### Written request
Reproduce the lines below, from the one containing "Image resolution: width=372" through the one containing "(x=33, y=740)", both included.

### Excerpted records
....

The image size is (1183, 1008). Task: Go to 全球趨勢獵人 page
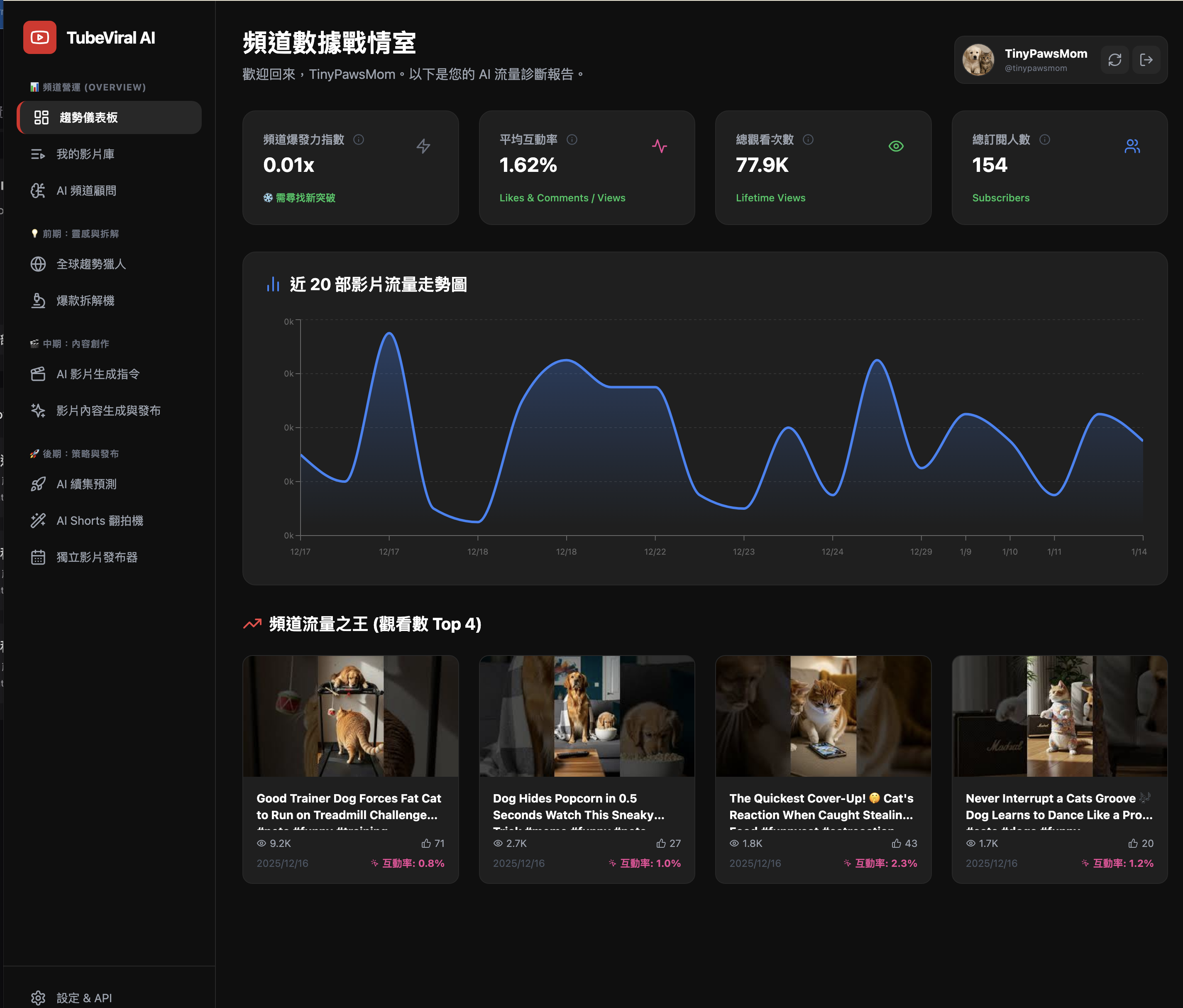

....

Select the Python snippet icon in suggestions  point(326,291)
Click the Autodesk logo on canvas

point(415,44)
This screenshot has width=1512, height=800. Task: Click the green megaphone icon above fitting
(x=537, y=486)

....

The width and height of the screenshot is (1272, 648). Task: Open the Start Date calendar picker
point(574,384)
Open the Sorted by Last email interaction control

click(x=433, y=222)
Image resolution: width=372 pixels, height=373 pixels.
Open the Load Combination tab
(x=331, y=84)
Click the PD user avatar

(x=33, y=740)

....

### Task output
Image resolution: width=372 pixels, height=373 pixels.
Open the Load Combination tab
(x=331, y=84)
Click the PD user avatar

(x=33, y=740)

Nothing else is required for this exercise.